L’ho detto sempre a Francesco, non sono d’accordo. Ci sta una società che decide chi deve giocare e come. Avrei potuto essere importante per loro, ma decide la società. Qualcuno un punto lo deve mettere. Il mio rammarico non è quello, mi è dispiaciuto che ci siamo parlati poco. Spero che la società migliori in questo perché ci tengo, ma decide la società.

Te la senti di lanciare un ancora alla Roma?
Di consigli ai tifosi ne posso dare pochi, ho imparato da loro ad amare la Roma. Quello che posso consigliare è di stare vicino ai giocatori, sono persone per bene e meritano sostegno.

Possono ora cambiare i tuoi progetti? 
Penso che mi piacerebbe fare l’allenatore. Fare il dirigente non mi attira, ma a Roma poteva avere un senso diverso. La sensazione è che per ora si possa incidere poco. Faccio fare il lavoro sporco a Totti, spero prenda potere. Poi magari un giorno lo raggiungerò. Vero che mi accoglieranno a braccia aperte, ma vorrei imparare prima.

Il romanismo è importante?
Per noi conta molto, è importante. E’ in mani salde, Pellegrini e Florenzi possono portare avanti questa eredità senza scimmiottare me o Totti. Cristante non è romanista, ma io ne voglio altri cento così. La Roma ha bisogno di professinisti, poi se sono romanisti abbiamo fatto bingo. Ho detto Cristante ma ne avrei potuti dire tanti altri.

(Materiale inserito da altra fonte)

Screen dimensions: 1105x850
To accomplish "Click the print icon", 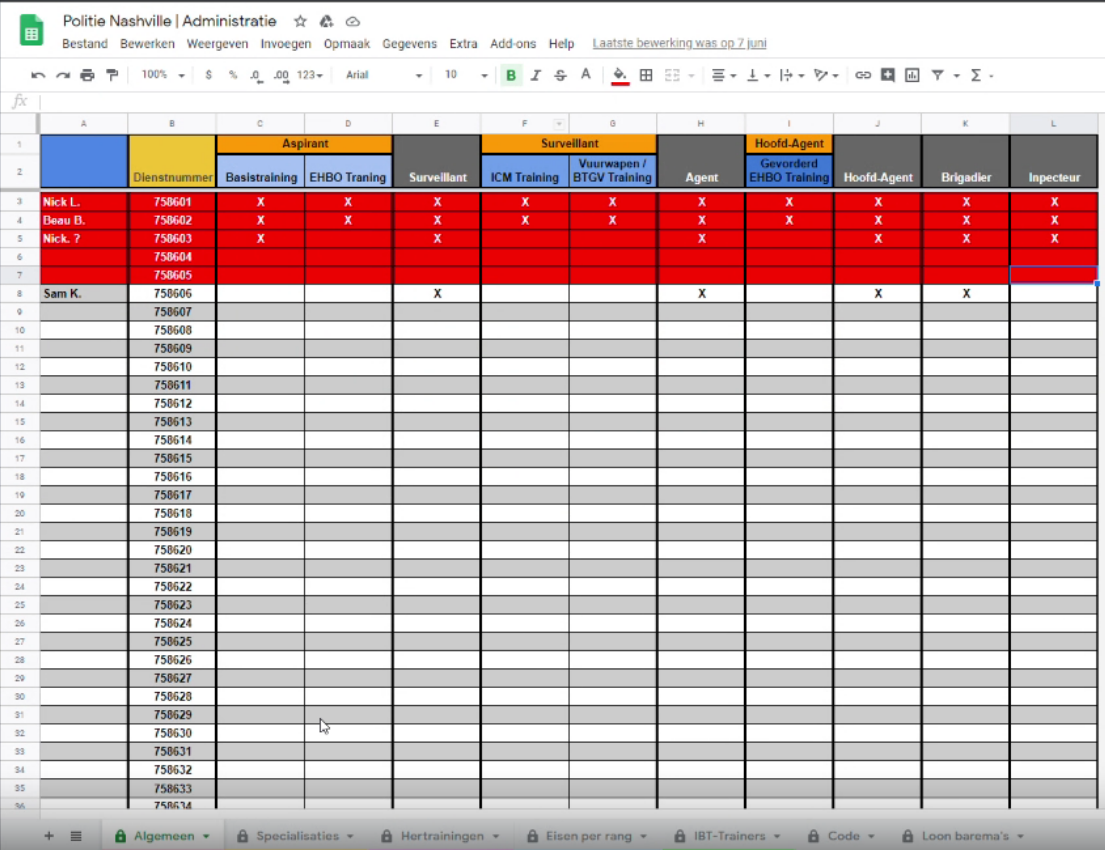I will [x=87, y=75].
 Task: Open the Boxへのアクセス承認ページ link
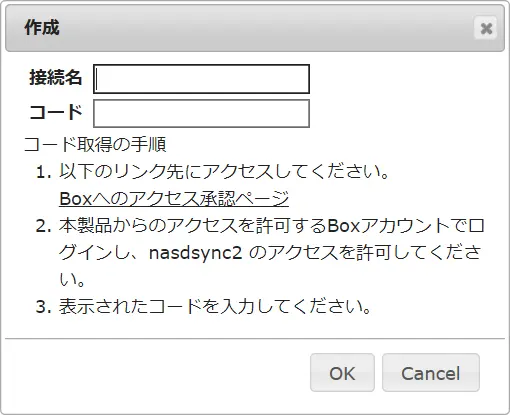(x=174, y=199)
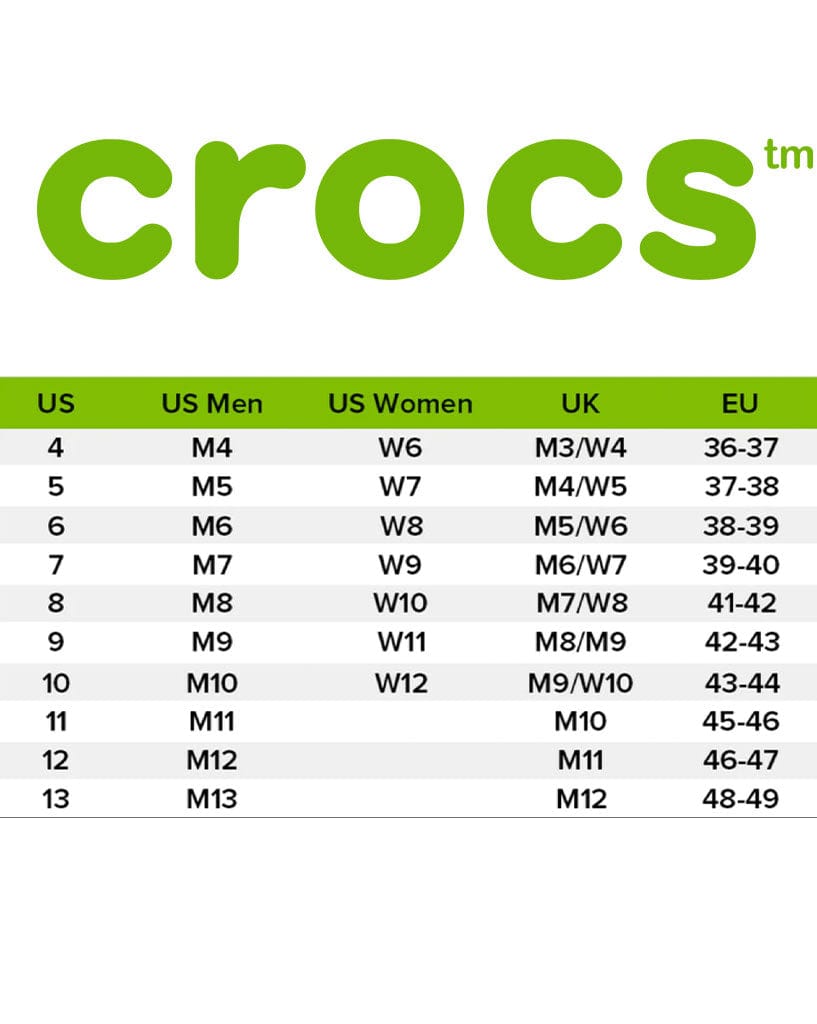Click the 36-37 EU size cell
817x1024 pixels.
(741, 448)

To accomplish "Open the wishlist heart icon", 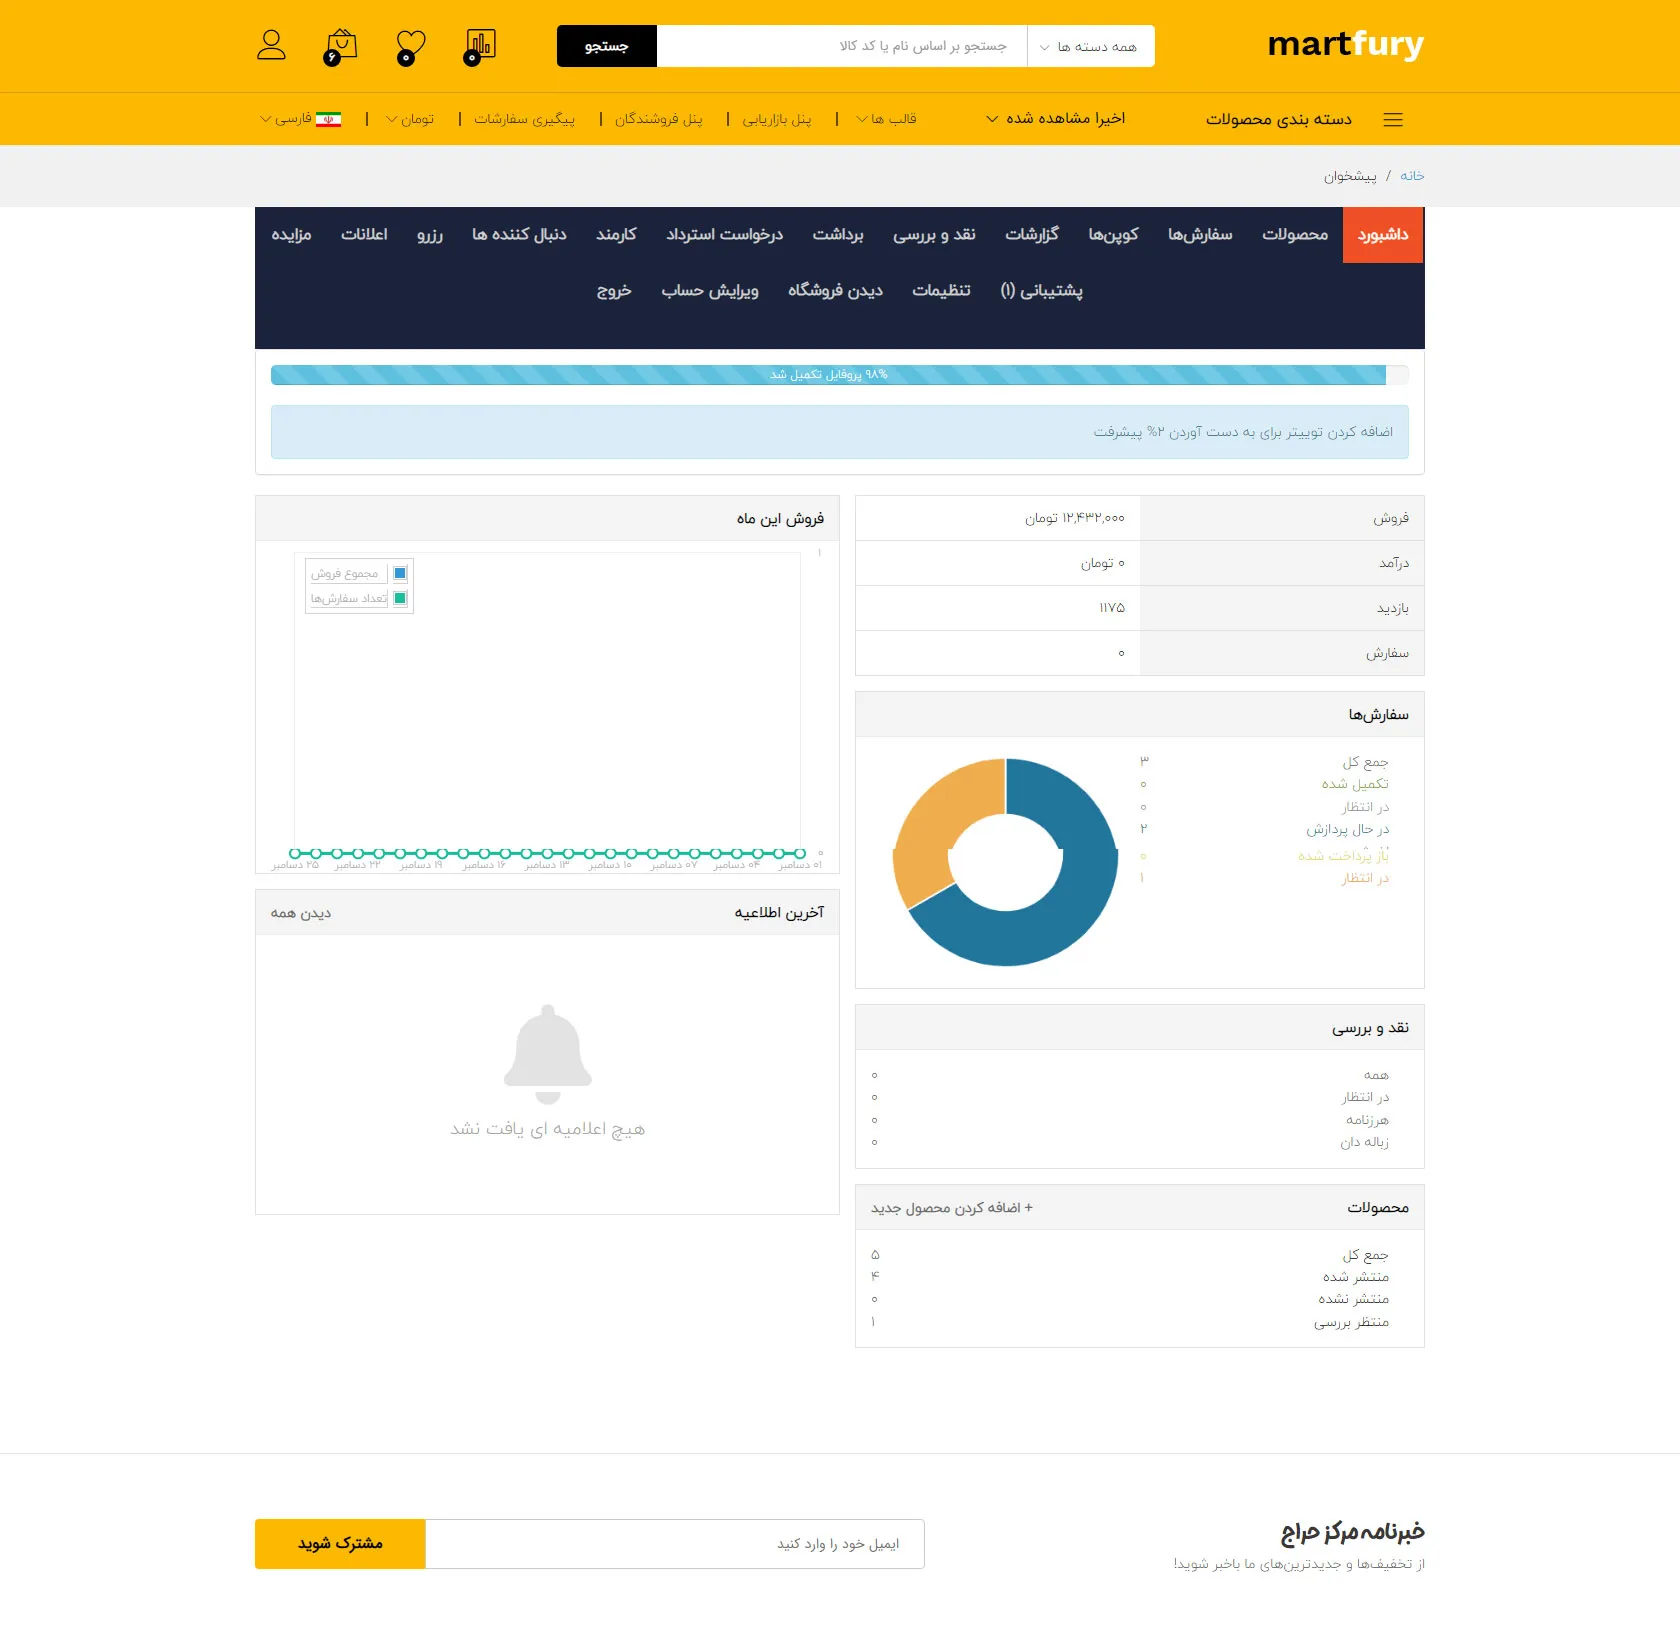I will click(x=410, y=45).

L’addio lo immaginavi così?
Ho cercato di prepararmi mentalmente, senza immaginare. Questa è casa mia, sono entrato in quel cancello a 11 anni la prima volta. Io voglio giocare e loro non vogliono, non sono felice ma non ho rancore. Un giorno parlerò anche con il presidente e con Franco Baldini. Devo accettarlo altrimenti mi faccio male da solo. Da dirigente avrei rinnovato il contratto a uno come me. Ho giocato abbastanza bene, cerco di risolvere i problemi. Ma lo accetto.

La Champions avrebbe influito?
Non abbiamo mai parlato di soldi, quello non c’entra.

Perché tutti questi addii dopo la semifinale di Champions?
Il rimpianto che ho è che tante volte, anche con la passata gestione, è che tante volte ho avuto la sensazione che la squadra diventasse davvero forte per poi fare un passo indietro. Non entro nei numeri, spero che con lo stadio si diventi più forti. Molti sono andati via e mi hanno detto “come stavo bene a Roma”. Qua si sta bene, è una piazza calda di cui hanno bisogno i giocatori. La Roma è forte e ha futuro. Si dovrà sbagliare il meno possibile, qualcosa si è sbagliato ma non ne parliamo oggi.

Quando hai capito che sarebbe finita così?
La consapevolezza è cresciuta durante l’anno. Con Monchi avevamo parlato, ma mi aveva rassicurato il fatto che non ci fosse più lui. Io ho firmato due anno dopo l’addio di Totti e già c’era incertezza.

Cosa farai dopo?
Il 27 maggio ho un aereo alle 3 e ne ho bisogno. Poi penserò a trovarmi una squadra. Vediamo, ne devo parlare a casa e con me stesso.

Che finale di partita cambieresti? 
Ogni anno se ne aggiunge una nuova. La partita che vorrei cambiare forse è Liverpool-Roma. I rimpianti li ha anche Messi, che non ha vinto il Mondiale. Ognuno vive di rimpianti, perché la vittoria è il fine ultimo di quello che facciamo. Io devo ringraziare Dio per la carriera ed avrei sognato di fare quella di mio padre, che è il mio idolo. Sono fortunato perché ho fatto il lavoro che mi piaceva in una squadra che amo tantissimo. Ringrazio anche gli avversari, tante emozioni le ho sentite lì: i derby, a Napoli, a Bergamo e così via. Il calcio è contrapposizione, un po’ di tifo ed ignoranza. Sono contento di aver avuto nemici.